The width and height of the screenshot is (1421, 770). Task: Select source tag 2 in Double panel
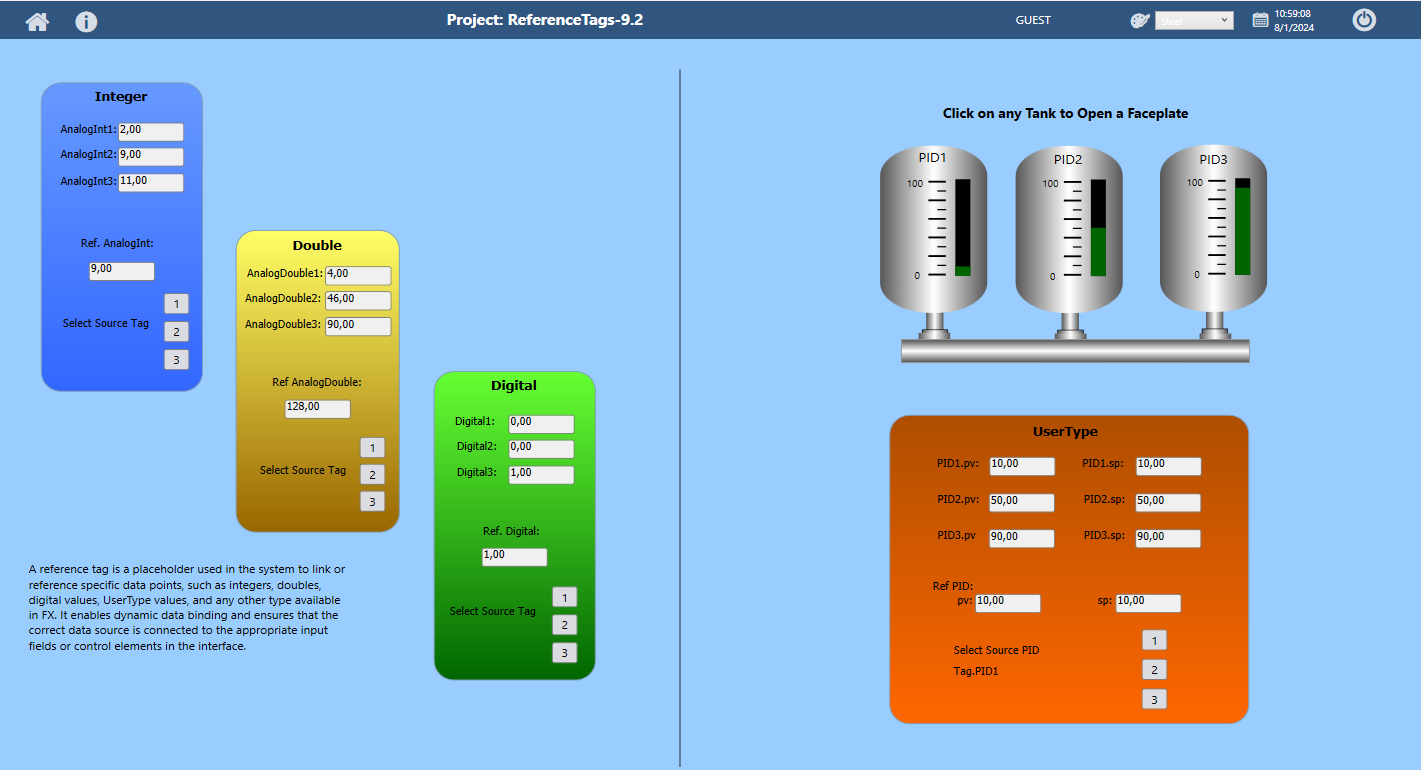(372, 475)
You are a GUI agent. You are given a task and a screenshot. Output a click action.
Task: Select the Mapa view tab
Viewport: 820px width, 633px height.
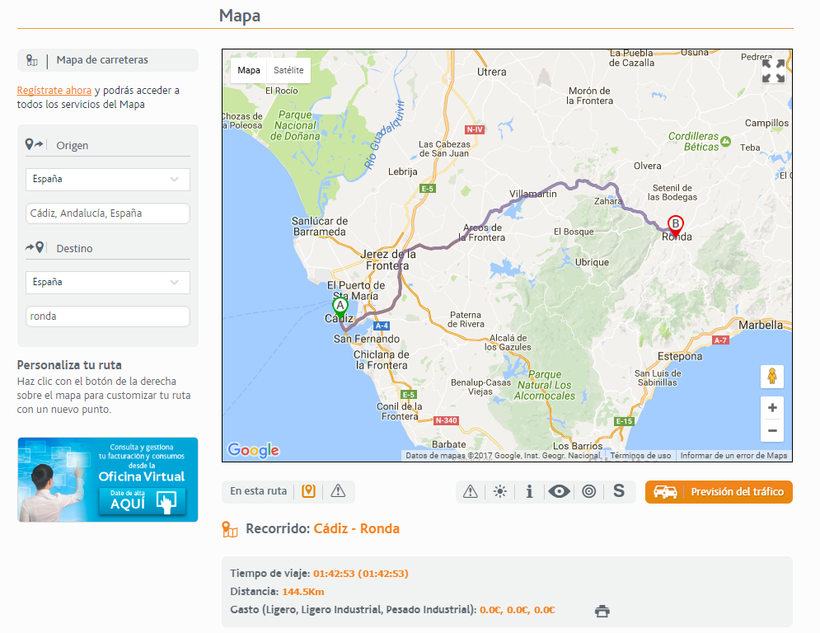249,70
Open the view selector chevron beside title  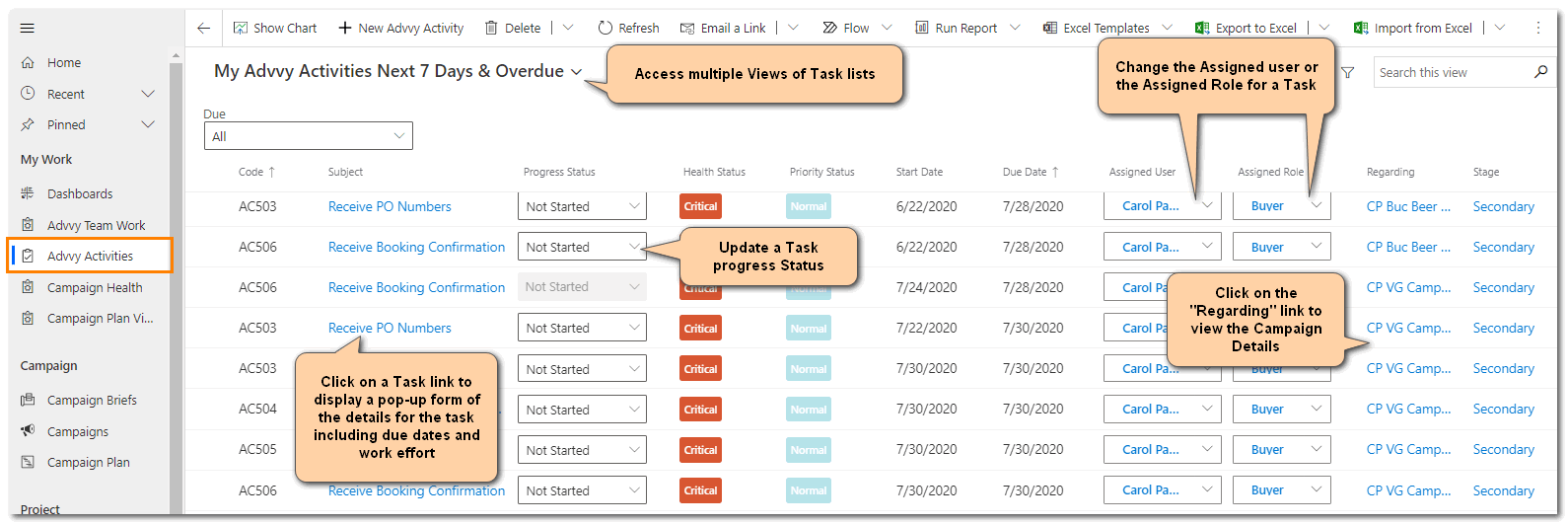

» **EXERCISE OBJECTIVE**
In the copy you write, the data above must appear exactly, with no pictures.

» **COMPLETED EXERCISE**
The width and height of the screenshot is (1421, 770). Task: Select source tag 2 in Double panel
(372, 475)
You are a GUI agent. You are given a task and a screenshot. Output a click action.
Task: Select the Mapa view tab
Viewport: 820px width, 633px height.
249,70
Open the view selector chevron beside title  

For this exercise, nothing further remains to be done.